There are a lot of places where the credit ratings are hardcoded (to borrow a term) into funds. There are pension funds and other vehicles that might be bound to only invest in AA rated companies.

So if a company drops their AA rating it could force them out of a lot of funds and investment vehicles.

This complicated vehicle where the debt and assets are in another LLC isn’t actually tricking anyone in finance. If you’re reading about it from blogs then it’s already common knowledge. The structure isn’t actually a one way trick, it’s a set of tradeoffs and protections for the company. They probably could have achieved better terms going direct but with higher risk.


Replies

loegtoday at 1:17 AM

Is anyone actually limited to only AA+? The usual meaningful separation is investment grade (AAA, AA, A, and maybe BBB) vs junk (everything else). (I don't think Meta would meaningfully lose access to credit if they were downgraded to A.)

phendrenad2today at 1:01 AM

Funds and investment vehicles subtly lowering their standards while the downstream investors remain clueless is how we got 2008, no?

everybodyknowsyesterday at 10:01 PM

> isn’t actually tricking anyone in finance.

Surely the ratings agency people are "in finance"? Or are they in on the game, and sliding their way back to 2008, writing ratings for "deals structured by cows"?

illwrksyesterday at 7:05 PM

Instinctively I try and simplify things. It this was a person with an excellent credit score, it’s as if the person is taking on extra debt to start to create something they need, but trying to hide it.

▶ **Given data**:
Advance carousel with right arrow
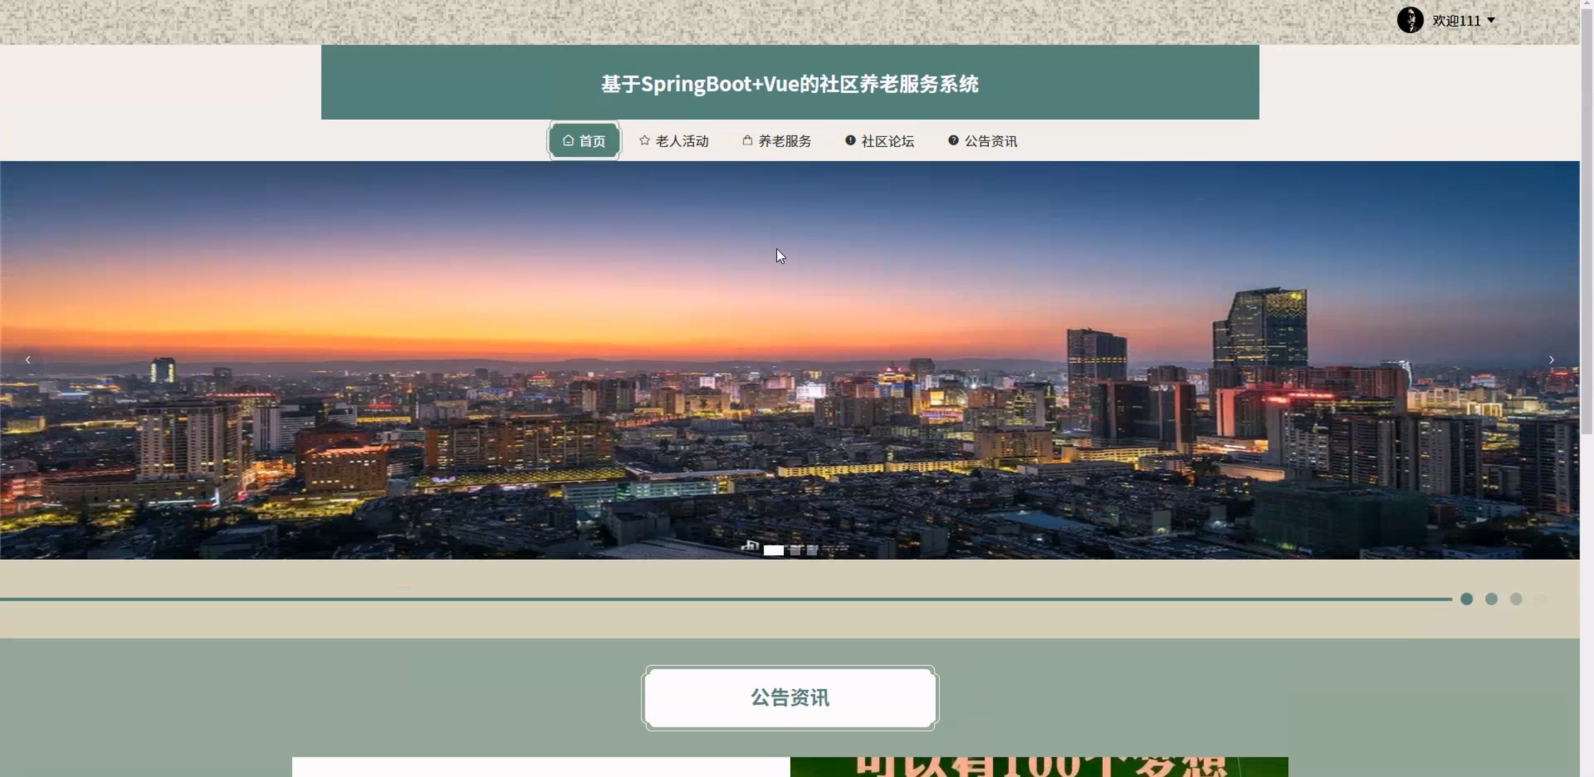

▶ **What the task asks**:
Return the passage of the credit-rating discussion word for word, starting at "This complicated vehicle" and ending at "got 2008, no?". The material is separate from the credit-rating discussion.

▶ **Written response**:
This complicated vehicle where the debt and assets are in another LLC isn’t actually tricking anyone in finance. If you’re reading about it from blogs then it’s already common knowledge. The structure isn’t actually a one way trick, it’s a set of tradeoffs and protections for the company. They probably could have achieved better terms going direct but with higher risk.


Replies

loegtoday at 1:17 AM

Is anyone actually limited to only AA+? The usual meaningful separation is investment grade (AAA, AA, A, and maybe BBB) vs junk (everything else). (I don't think Meta would meaningfully lose access to credit if they were downgraded to A.)

phendrenad2today at 1:01 AM

Funds and investment vehicles subtly lowering their standards while the downstream investors remain clueless is how we got 2008, no?